*DO THIS*
Gather each line of the records below that contains the word "menu", and copy every such line out in full.

Rows on where the targets appear:

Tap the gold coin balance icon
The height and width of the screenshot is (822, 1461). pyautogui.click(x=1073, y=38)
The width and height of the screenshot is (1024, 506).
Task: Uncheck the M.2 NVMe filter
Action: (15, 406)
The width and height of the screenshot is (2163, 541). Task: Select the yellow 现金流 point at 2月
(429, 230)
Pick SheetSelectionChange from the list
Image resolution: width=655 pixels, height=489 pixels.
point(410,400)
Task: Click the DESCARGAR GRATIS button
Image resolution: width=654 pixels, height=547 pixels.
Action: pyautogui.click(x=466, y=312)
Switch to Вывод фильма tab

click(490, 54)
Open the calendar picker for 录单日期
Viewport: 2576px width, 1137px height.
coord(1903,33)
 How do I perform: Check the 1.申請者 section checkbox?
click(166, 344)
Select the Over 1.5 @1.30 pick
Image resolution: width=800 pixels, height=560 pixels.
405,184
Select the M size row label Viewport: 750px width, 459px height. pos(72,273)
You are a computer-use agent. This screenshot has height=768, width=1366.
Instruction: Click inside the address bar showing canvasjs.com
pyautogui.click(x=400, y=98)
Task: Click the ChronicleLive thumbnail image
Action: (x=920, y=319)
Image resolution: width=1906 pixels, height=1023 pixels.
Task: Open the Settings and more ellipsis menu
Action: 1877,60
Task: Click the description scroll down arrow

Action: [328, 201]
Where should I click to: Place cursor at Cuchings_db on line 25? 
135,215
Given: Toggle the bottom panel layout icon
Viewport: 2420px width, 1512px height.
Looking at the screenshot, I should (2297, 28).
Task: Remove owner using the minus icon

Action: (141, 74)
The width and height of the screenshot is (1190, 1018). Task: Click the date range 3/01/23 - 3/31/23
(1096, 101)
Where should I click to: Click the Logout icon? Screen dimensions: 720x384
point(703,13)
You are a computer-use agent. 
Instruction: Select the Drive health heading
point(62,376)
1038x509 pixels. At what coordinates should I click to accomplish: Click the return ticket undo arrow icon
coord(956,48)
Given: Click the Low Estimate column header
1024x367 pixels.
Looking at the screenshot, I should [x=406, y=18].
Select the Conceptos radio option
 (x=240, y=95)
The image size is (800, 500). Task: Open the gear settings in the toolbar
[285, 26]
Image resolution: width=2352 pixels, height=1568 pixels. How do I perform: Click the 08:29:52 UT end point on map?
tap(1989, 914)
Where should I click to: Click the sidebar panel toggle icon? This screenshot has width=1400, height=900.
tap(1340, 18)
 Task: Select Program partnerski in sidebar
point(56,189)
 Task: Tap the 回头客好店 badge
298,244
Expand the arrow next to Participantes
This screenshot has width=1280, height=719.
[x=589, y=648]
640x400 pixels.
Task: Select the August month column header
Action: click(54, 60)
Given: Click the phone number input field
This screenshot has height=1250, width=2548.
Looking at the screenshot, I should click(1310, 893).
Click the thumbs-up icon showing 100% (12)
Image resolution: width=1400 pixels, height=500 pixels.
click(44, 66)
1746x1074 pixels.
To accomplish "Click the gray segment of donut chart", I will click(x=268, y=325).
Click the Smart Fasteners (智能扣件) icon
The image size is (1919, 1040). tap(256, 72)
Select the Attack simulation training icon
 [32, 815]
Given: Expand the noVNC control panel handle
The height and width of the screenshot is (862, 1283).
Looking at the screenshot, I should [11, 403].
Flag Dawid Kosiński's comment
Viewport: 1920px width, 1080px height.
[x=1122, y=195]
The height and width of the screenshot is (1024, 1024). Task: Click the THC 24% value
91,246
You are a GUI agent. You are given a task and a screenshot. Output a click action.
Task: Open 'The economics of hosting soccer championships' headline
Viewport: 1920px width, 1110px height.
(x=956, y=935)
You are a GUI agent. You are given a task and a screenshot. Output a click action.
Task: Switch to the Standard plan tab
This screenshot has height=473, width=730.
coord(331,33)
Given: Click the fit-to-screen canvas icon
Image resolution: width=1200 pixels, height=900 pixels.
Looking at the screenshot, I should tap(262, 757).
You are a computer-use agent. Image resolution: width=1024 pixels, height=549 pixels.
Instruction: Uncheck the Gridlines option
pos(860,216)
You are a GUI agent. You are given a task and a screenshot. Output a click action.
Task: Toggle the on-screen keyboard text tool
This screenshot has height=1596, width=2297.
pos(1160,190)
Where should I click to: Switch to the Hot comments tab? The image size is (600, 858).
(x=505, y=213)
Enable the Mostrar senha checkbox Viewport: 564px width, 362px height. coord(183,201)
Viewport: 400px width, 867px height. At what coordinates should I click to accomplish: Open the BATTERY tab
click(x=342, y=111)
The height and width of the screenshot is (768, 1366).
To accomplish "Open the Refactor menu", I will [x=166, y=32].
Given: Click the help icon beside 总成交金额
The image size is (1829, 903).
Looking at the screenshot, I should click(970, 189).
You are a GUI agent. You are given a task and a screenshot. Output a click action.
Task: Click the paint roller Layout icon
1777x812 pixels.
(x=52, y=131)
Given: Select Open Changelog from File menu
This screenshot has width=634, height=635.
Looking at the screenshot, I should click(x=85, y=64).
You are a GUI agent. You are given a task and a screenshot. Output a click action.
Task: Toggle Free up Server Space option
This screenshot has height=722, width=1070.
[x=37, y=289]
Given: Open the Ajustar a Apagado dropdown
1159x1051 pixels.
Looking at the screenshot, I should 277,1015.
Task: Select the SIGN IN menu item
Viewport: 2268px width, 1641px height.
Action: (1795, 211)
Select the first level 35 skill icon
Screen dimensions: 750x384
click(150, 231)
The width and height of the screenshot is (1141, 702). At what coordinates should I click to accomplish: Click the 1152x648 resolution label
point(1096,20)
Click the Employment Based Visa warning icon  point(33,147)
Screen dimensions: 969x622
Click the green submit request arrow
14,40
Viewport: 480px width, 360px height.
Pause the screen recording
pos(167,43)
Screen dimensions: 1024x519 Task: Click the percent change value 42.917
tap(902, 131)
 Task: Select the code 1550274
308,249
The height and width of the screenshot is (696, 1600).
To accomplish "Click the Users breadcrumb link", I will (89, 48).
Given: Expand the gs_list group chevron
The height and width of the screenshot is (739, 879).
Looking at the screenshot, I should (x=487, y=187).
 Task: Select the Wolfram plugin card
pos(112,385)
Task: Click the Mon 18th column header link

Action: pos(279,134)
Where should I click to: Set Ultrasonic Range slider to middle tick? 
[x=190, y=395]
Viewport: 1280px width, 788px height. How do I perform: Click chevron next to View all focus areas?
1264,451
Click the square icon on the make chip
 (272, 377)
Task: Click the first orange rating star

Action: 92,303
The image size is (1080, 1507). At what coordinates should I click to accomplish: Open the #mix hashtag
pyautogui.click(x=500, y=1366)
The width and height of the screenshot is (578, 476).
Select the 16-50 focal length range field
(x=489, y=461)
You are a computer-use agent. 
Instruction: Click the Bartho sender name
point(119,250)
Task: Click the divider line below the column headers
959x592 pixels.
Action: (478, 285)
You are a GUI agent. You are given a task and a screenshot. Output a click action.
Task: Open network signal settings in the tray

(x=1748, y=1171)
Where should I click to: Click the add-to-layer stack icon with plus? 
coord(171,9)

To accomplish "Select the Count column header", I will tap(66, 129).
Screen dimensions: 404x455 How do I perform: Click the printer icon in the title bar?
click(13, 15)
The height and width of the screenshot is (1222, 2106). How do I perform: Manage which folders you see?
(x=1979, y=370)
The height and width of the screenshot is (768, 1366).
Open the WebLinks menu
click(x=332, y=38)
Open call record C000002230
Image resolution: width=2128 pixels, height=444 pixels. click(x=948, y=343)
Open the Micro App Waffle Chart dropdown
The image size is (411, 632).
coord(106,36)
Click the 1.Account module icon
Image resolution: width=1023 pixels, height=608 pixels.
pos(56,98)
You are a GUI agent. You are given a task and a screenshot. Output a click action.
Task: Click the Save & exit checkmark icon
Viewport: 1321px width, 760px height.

*RESULT OF THE EXERCISE*
Task: Open the Settings and more ellipsis menu
To accomplish "Open the Refactor menu", I will [x=166, y=32].
Given: Select Open Changelog from File menu
Task: Select the SIGN IN menu item
Open the WebLinks menu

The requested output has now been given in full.